> _Aim of the exercise_
Retype, without any change, the line that contains "Switch to the 视图" and every line that follows it to the end of the entries, and nothing else.

> _Supplied information_

- Opening Delimiter -

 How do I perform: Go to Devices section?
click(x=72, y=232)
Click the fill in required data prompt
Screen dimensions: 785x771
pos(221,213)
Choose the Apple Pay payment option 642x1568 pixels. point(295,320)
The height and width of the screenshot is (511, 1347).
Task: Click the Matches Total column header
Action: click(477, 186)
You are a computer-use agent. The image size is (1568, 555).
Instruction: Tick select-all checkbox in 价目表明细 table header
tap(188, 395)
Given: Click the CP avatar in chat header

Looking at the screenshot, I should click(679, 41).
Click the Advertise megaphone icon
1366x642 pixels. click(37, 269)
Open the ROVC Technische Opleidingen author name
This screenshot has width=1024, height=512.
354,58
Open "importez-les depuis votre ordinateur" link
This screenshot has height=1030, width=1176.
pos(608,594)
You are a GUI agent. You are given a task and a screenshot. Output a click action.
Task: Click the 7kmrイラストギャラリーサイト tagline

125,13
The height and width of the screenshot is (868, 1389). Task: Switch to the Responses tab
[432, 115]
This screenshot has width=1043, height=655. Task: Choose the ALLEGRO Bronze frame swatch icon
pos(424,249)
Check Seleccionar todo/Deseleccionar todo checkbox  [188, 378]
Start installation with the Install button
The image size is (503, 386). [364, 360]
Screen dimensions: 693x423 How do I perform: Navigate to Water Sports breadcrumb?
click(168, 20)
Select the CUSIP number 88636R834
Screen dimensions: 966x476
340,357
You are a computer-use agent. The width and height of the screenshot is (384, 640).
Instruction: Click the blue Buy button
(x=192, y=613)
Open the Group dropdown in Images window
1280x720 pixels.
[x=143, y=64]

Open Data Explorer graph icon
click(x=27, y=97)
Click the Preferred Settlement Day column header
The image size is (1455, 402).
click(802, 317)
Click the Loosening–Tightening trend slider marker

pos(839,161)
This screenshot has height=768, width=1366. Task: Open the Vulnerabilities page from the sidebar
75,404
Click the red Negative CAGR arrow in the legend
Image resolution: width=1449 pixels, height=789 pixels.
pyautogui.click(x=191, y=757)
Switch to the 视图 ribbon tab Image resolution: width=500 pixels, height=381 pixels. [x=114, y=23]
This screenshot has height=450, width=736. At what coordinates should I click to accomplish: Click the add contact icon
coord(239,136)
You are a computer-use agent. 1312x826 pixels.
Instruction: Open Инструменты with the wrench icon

- Closing Delimiter -

> _Result_
Switch to the 视图 ribbon tab Image resolution: width=500 pixels, height=381 pixels. [x=114, y=23]
This screenshot has height=450, width=736. At what coordinates should I click to accomplish: Click the add contact icon
coord(239,136)
You are a computer-use agent. 1312x826 pixels.
Instruction: Open Инструменты with the wrench icon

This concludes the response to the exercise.